**Data**

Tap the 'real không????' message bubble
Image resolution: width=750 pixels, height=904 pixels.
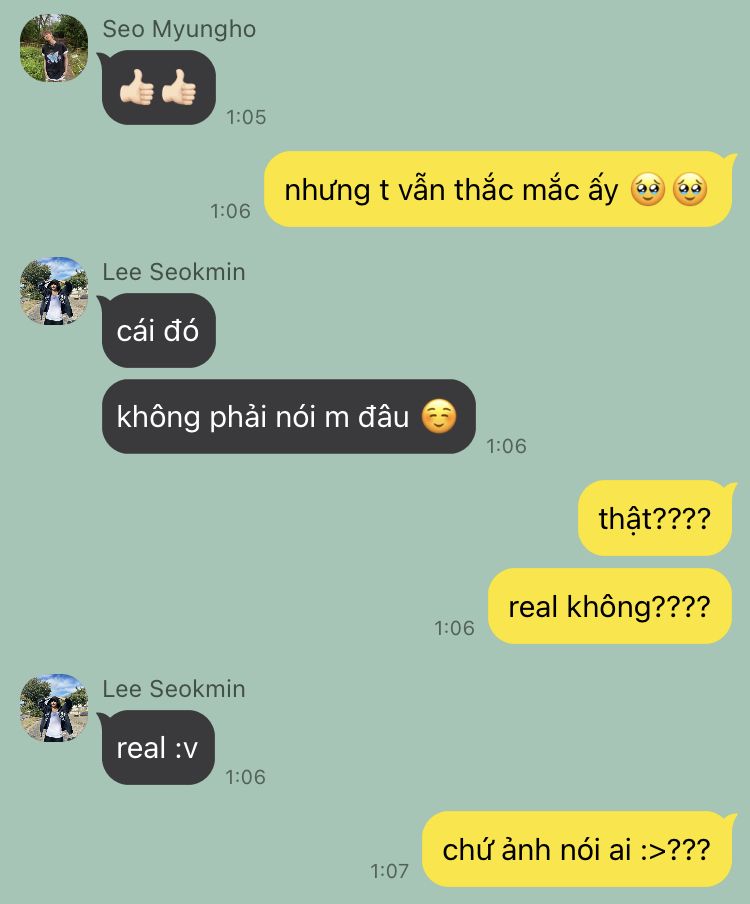click(610, 606)
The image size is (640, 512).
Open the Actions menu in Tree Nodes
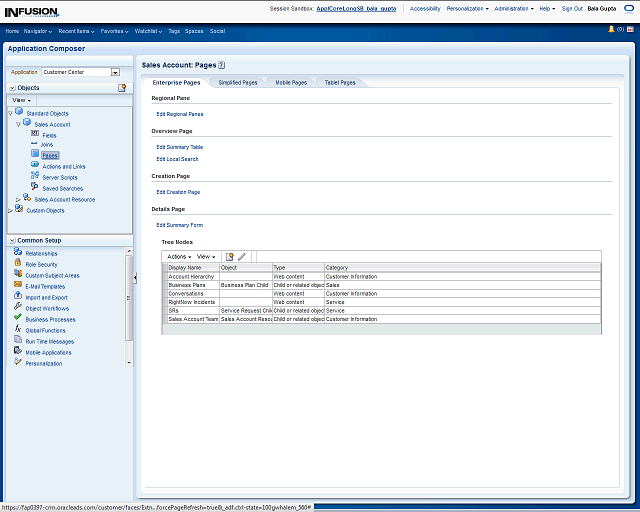pyautogui.click(x=178, y=257)
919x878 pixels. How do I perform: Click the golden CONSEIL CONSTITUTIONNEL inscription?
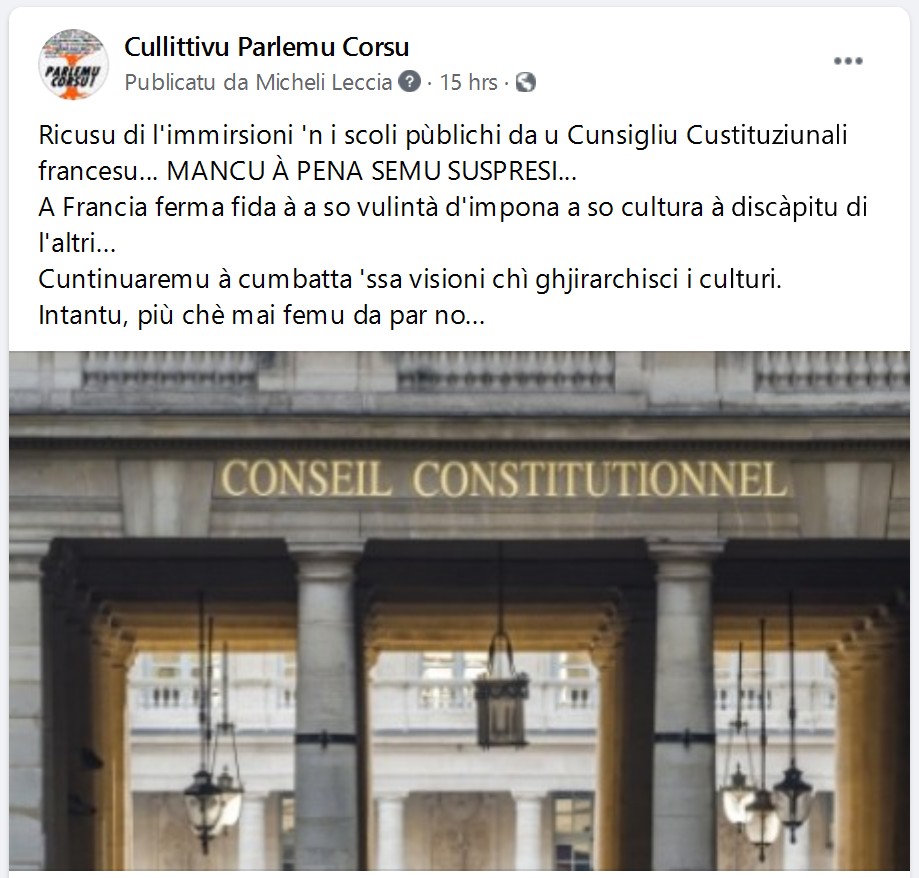(x=503, y=478)
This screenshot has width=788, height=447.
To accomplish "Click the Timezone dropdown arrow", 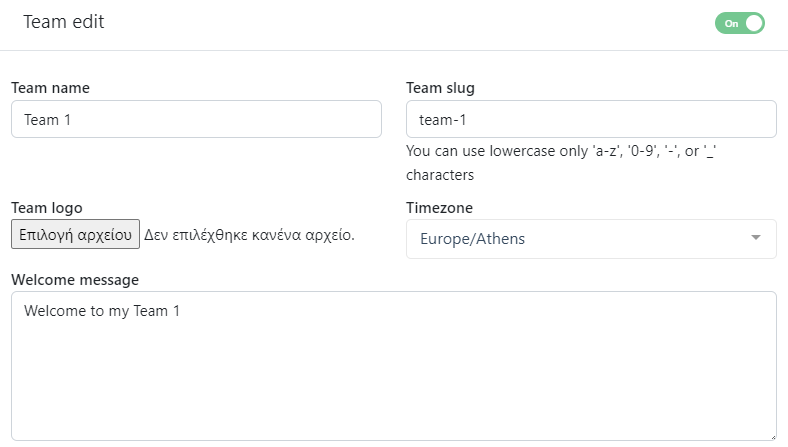I will [756, 238].
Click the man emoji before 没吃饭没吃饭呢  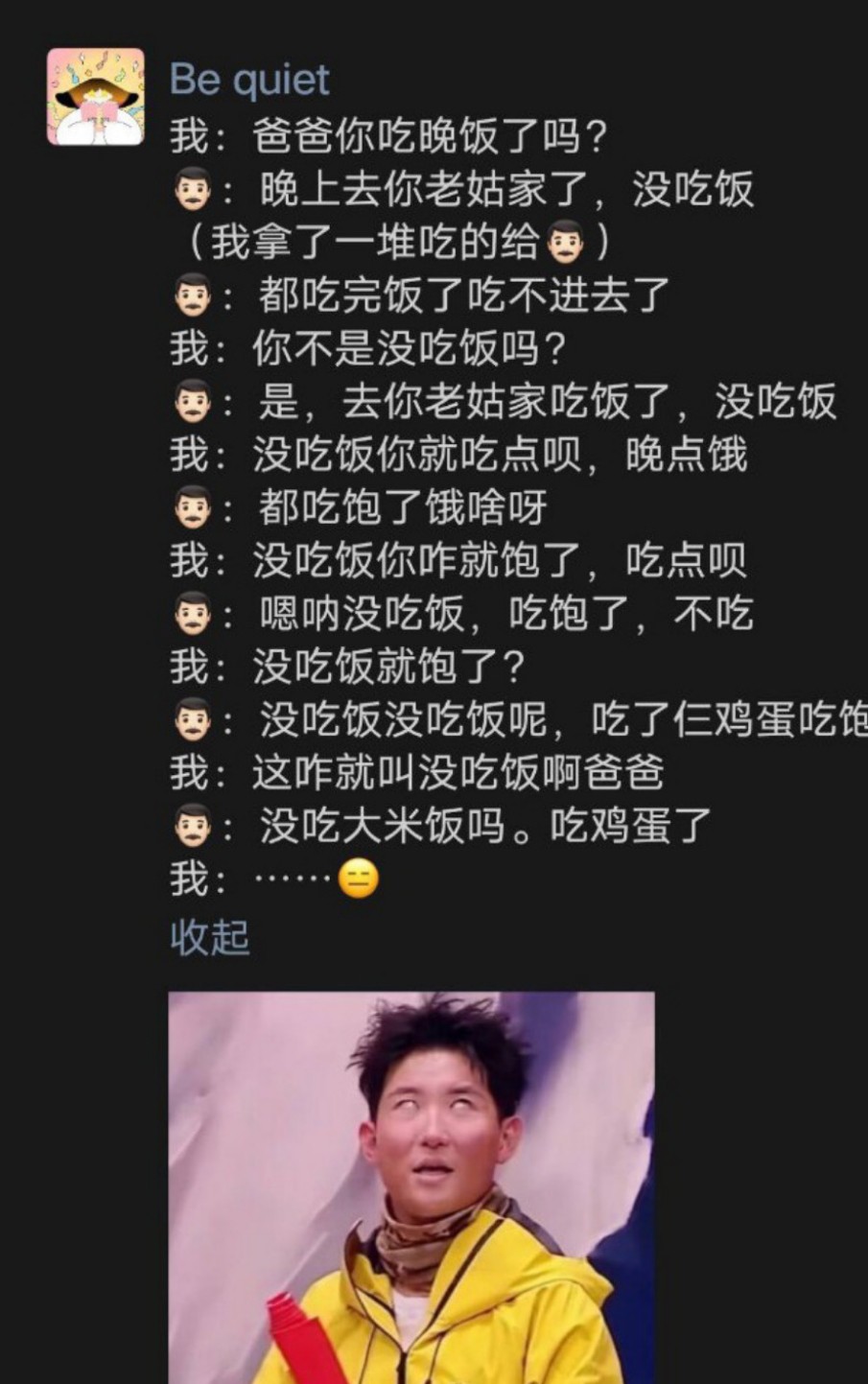pos(193,719)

**Required action**
If a picture appears among the records, leave it out, and otherwise reproduce exactly every line from the first line through the one with "This screenshot has width=788, height=447.", both included.

**Reply**
Tap the 'real không????' message bubble
Image resolution: width=750 pixels, height=904 pixels.
click(610, 606)
The image size is (640, 512).
Open the Actions menu in Tree Nodes
pyautogui.click(x=178, y=257)
919x878 pixels. How do I perform: Click the golden CONSEIL CONSTITUTIONNEL inscription?
(x=503, y=478)
This screenshot has width=788, height=447.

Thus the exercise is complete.